In deze tweede aflevering bezoekt Can onder andere een klooster in het zuiden van Turkije, waar hij het verhaal van Bahé hoort: ‘Toen hij zes was vluchtte zijn Aramese moeder met haar kinderen naar Syrië. Maar omdat Bahé een zwakke gezondheid had, liet ze hem achter in een klooster met de woorden: “Wacht op mij, ik kom je halen.” Je raadt het al: ze kwam nooit terug. Bahé heeft 75 jaar lang, dag in dag uit, bij de poort op zijn moeder gewacht. Hij werd de tuinman van het klooster en kwam nooit buiten. En nog steeds niet. Een paar jaar geleden is Bahé overleden, hij ligt begraven in de kloostertuin. Zo’n verhaal over liefde en hoop, dat ontroert me.’  

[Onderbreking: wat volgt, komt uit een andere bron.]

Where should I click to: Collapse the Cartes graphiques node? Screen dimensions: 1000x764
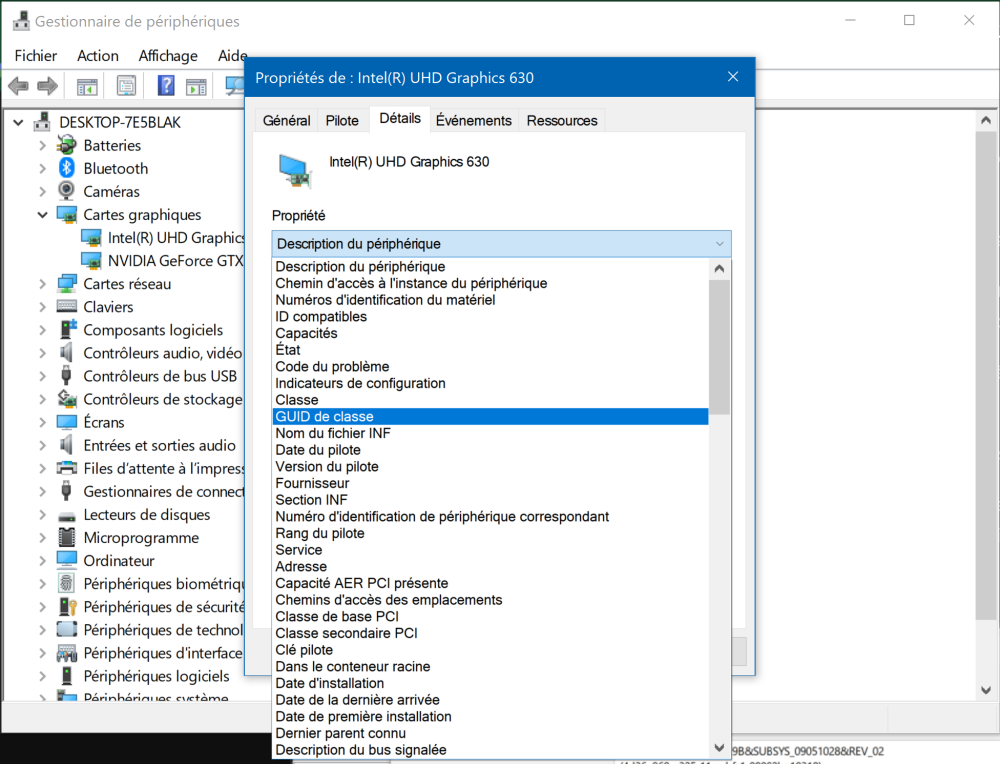[x=42, y=215]
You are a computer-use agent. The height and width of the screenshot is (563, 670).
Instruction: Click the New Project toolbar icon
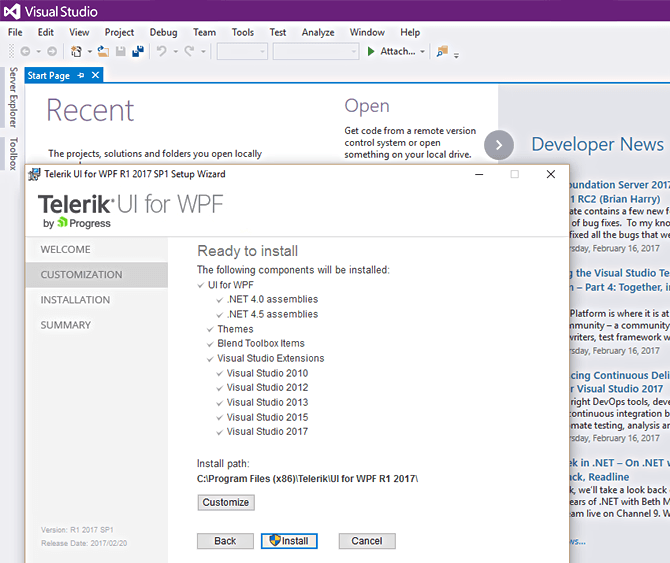pos(76,51)
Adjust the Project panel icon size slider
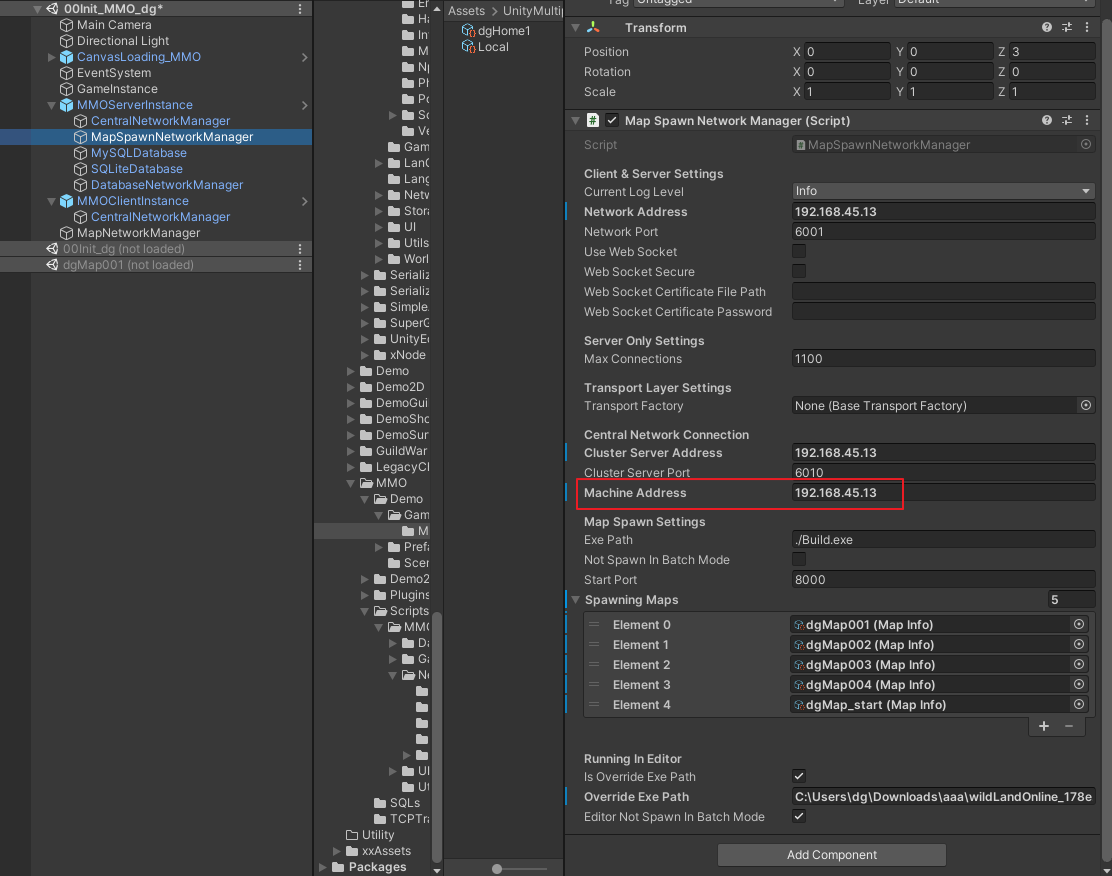The height and width of the screenshot is (876, 1112). coord(497,869)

Tijdens zijn reis stelt Sinan Can steeds dezelfde vraag aan de mensen die hij ontmoet: wat is voor jou het paradijs? Can: ‘Bij de boom met de verboden vrucht ontmoet ik een man met één tand. Hij legt zijn hand op mijn hart en zegt: “Het paradijs is geen plek, het zit in de harten van mensen.”’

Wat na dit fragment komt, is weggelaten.